Some HIV-negative individuals have a heavy HIV viral load. This is intriguing indeed. The vital question is: why are toxic drugs still being given for an unproven viral disease? Liver failure from the side-effects of the antiretroviral medications is the number one cause of death for AIDS patients.

What worries me more than all these is that we, as human beings, have trillions of viral genes in our metagenome among which nearly eight per cent are retroviruses, while we have just about 25,000 human genes. Our own retroviruses could react with the HIV test to give a false positive test result! Our scientists being so reductionist in their vision, the wider picture misses their radar. While this story of viral origin of AIDS was developing little did the scientists concerned know about the existence of viral genes in our own metagenome?

Are we endangering a whole generation based on our wrong scientific presumptions? I would love to be proved wrong but, if I am right, we are committing a great sin against humankind, thanks to the ego, greed, and short-sightedness of our so-called scientists, the industry and the medical establishment which zealously guards its rice bowl.

Our metagenome has a retrovirus, HERV-W, which is vital for the placental attachment to the mother’s uterus. When a girl gets pregnant there is a spurt in the number of these retroviruses in the system. Could that be one of the reasons why many women tested for HIV during pregnancy (as happened in Africa) become HIV-positive? A dangerous question to ask but ask we must as we are treating such women with a very powerful antiretroviral drug, which works by tricking the DNA to break up!

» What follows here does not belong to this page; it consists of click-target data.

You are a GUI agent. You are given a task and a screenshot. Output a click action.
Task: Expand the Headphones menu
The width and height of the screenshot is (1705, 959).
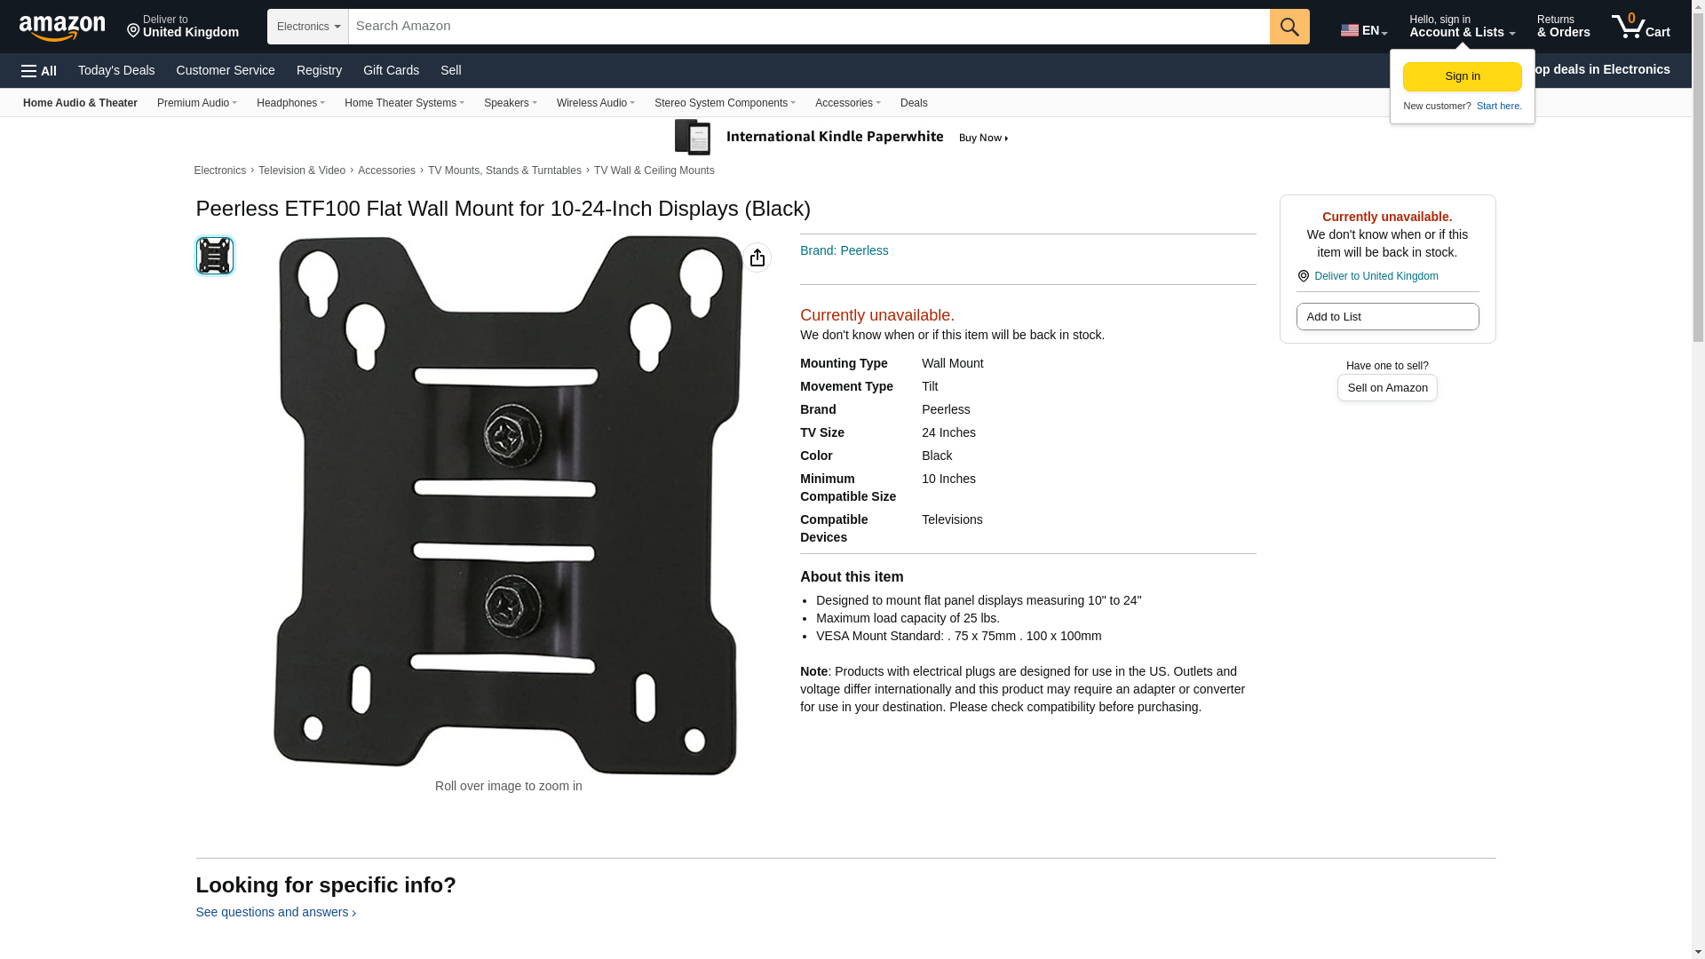pyautogui.click(x=290, y=103)
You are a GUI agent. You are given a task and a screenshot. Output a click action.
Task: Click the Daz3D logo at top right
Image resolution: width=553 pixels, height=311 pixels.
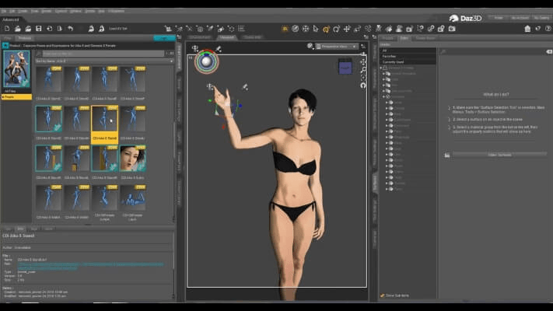point(464,17)
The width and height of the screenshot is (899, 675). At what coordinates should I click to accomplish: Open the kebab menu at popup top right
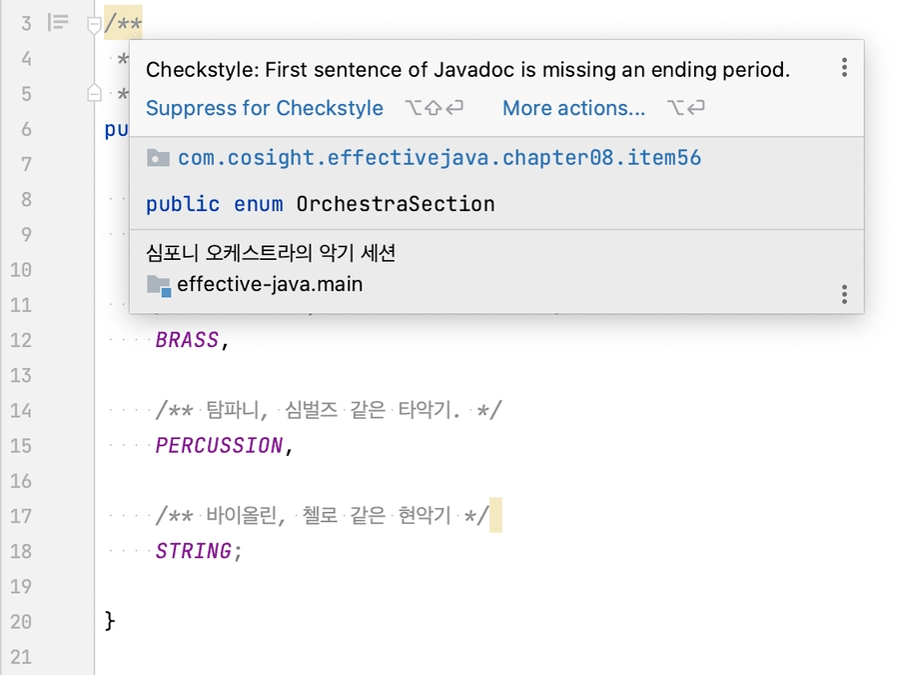844,67
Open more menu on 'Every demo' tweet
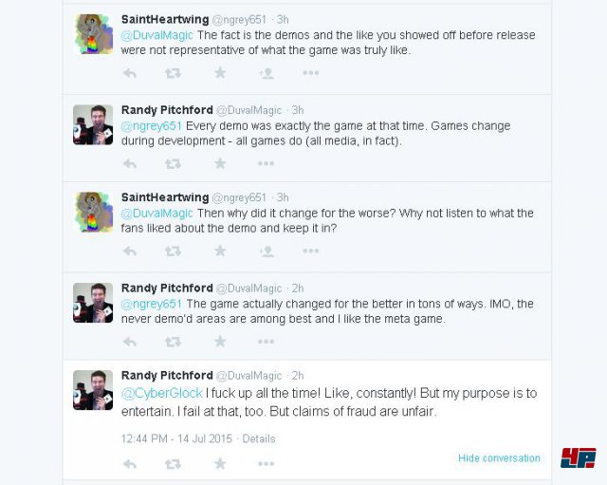This screenshot has height=485, width=607. 266,164
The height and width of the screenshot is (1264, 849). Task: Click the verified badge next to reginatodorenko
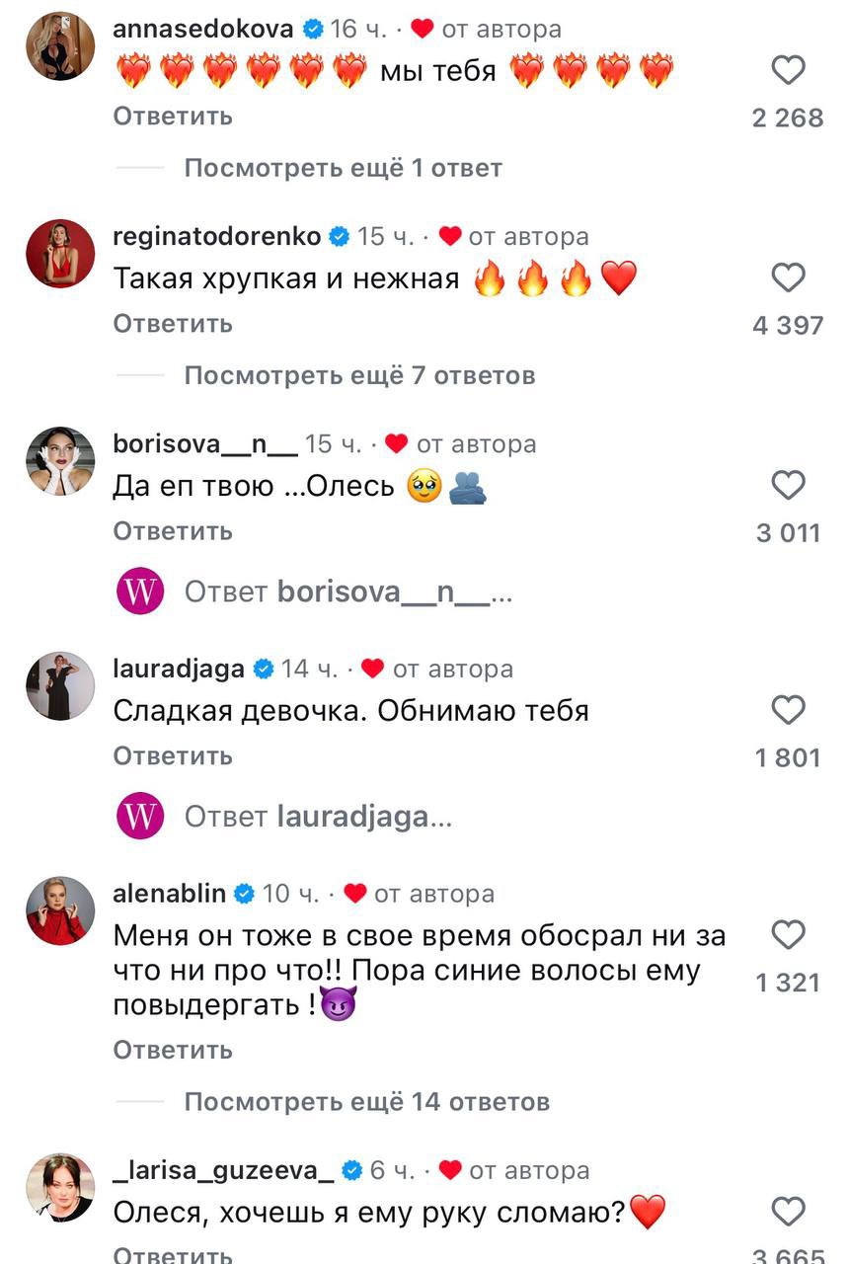(x=340, y=236)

This process of breaking up of the DNA could lead to mutations, cancers and nerve damage in the long-run. The drug is a DNA chain analogue, indeed!

Now I realise why a Nobel laureate chemist, father of the PCR test that identifies viruses in the laboratory, Kary Mullis of Berkeley University, writing in the foreword for that epoch-making book by his illustrious colleague, the best virology professor in the U.S., Peter Duesberg, titled Inventing the AIDS Virus had this to say: “Peter and I do not know what causes AIDS … but we know one thing for certain, which no one could dispute, as I am the inventor of the PCR test to identify viruses and Peter is the best brain in Virology alive today. HIV virus DOES NOT CAUSE AID Syndrome.”

Whenever a new disease crops up, scientists are pushed to the wall to find a cause. Most of the time they lean on some virus or the other. We have made people suffer because of this. SMON, subacute myelo-optic neuropathy, was one such fatal mistake that we did. It was declared to be a slow virus disease like Kuru. Eventually, it proved to be an adverse drug reaction to a commonly used anti-diarrhoeal quinolone derivative!

Beriberi was treated with arsenic in the mistaken theory that it was a bacterial disease. So was pellagra until it was shown to be a deficiency disease. Little do we realise that this world is full of trillions of viruses including our own genes which harbour trillions of them! Blaming a virus is easy but humankind might have to pay a heavy price for wrong science. For, scientists it might all be in the game.

If we put ourselves in those hapless patients’ shoes, we will know how it feels to be let down by our saviours. God save mankind!

“The world is too much with us; late and soon,

Getting and spending, we lay waste our powers;

Little we see in Nature that is ours;

We have given our hearts away, a sordid boon!” — William Wordsworth.